5 ways to win at the start of the new tax year
Summary
The start of a new tax year is the perfect time to take control of your finances, make the most of tax-efficient opportunities, and set your sights on future success. Here are five key things you should do at the turn of the tax-year.
1. Think ISA – Maximise your allowance
A new tax year means a fresh ISA allowance. You can contribute up to £20,000 across your Cash ISA and Stocks & Shares ISA with Chip.

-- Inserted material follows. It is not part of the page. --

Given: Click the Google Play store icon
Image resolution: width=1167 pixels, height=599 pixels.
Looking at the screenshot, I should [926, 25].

By making early investment contributions, you allow your investments to grow tax-free for longer, benefiting from the power of compounding. Start building good habits early, and carry the momentum into the year ahead.
2. Check your tax code
Your tax code determines how much tax you pay on your earnings. If it’s incorrect, you could be overpaying (or underpaying) tax.
Check your payslip or log into your HMRC account to ensure your tax code is accurate, especially if you've changed jobs or had changes in income. If you’re owed a refund, you could use the money to save or invest.

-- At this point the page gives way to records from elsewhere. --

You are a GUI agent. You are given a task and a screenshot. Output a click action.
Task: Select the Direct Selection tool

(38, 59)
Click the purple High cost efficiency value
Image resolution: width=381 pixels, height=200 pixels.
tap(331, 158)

3. Capital Gains Tax (CGT) resets – Got something to sell?
Each tax year, you get a new Capital Gains Tax allowance, which is currently £3,000 (from April 2025). If you’re considering selling assets such as shares, property (excluding your main home), or other investments, it’s worth planning to maximise this exemption. Selling gradually across multiple tax years can help you reduce your CGT liability.
4. Using your dividend allowance?
If you have dividend paying shares or funds outside of an ISA, any dividend payments are liable to tax, if they exceed your Personal Allowance.

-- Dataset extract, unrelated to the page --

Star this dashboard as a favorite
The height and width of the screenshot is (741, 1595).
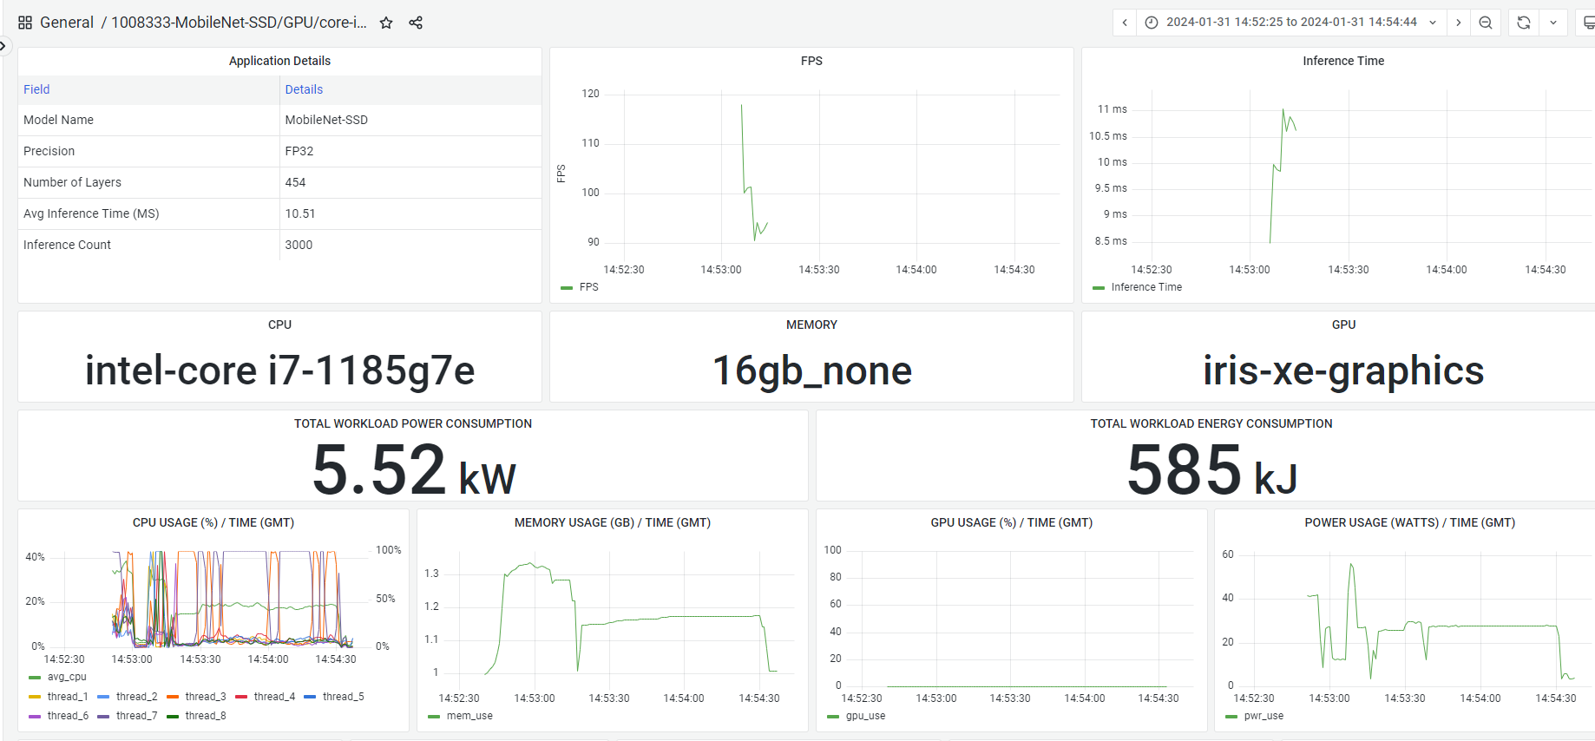click(386, 23)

There were no changes to tax allowances in the Spring Statement, so dividend allowances for the 2025/26 tax-year are £500.
You can always be sure your dividends aren’t liable for tax by investing with a Stocks & Shares ISA.
5. Look back on the 24/25 tax-year
A new tax year isn’t just about planning ahead, it’s also a great time to take a look back at your financial progress.
Reflect on your savings, investments, debt repayments, and financial goals from the past year. If you made the most of allowances, and hit your planned goals, take stock of your wins and carry that momentum into the year ahead.
If you struggled to get off the ground as much as you would’ve liked — don’t worry, the new tax-year is the perfect time to start on the stuff you’ve been putting off.
Best,
Oliver
When investing, your capital is at risk. The value of your investments can go down as well as up and you may get back less than your original investment. Chip does not provide financial advice.